The end of the semester, that is. I've been to the last day of class, turned in my 84-page notebook for my NT class, and I have all the study guides for the final exams. Yep, by 6:00 pm this Wednesday it will all be over. Then, I will be able to focus completely and totally on the Christmas holiday and my family. There have been some veiled comments by my kids lately about how busy I've been. I hate that. My deal with myself is that I only want to work on school when they are at school so I can spend time with them when they are at home. I have been so working on school work for hours this past week. I couldn't even get mad at Josh when he was up til 2:00 am finishing up an English essay because I had set a bad example and WAS DOING THE EXACT SAME THING!!!
What lessons am I learning from all this? Endurance? Perseverance? Don't procrastinate? Yes, yes, and yes. I've told friends several times that this is self-inflicted torture so I really should not complain.

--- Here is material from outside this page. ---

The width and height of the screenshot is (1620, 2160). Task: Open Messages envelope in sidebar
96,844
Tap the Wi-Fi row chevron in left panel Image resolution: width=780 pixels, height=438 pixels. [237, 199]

So, here I am, again...sitting in my office with books spread out all over our new desk. My OT textbook is open and my notes are right in front of me. I don't want to miss the opportunity to learn...not just so I can make a good grade on my test (though I hope I do!) but so I might know more about the Word of God so that I may know God more. Check out Exodus 34 -- Moses was speaking and he said, "Let me know Your ways that I may know You." (v. 13, in part) Although I've pulled this one sentence out of its context, the point is this -- by knowing more about God, His character, His actions toward His people in the past, I can know Him more. Not just a factual knowledge like one would study history, but a experiential knowledge. That's what I want. So, even though the end is in sight, instead of wishing the end here I want to make the most of it.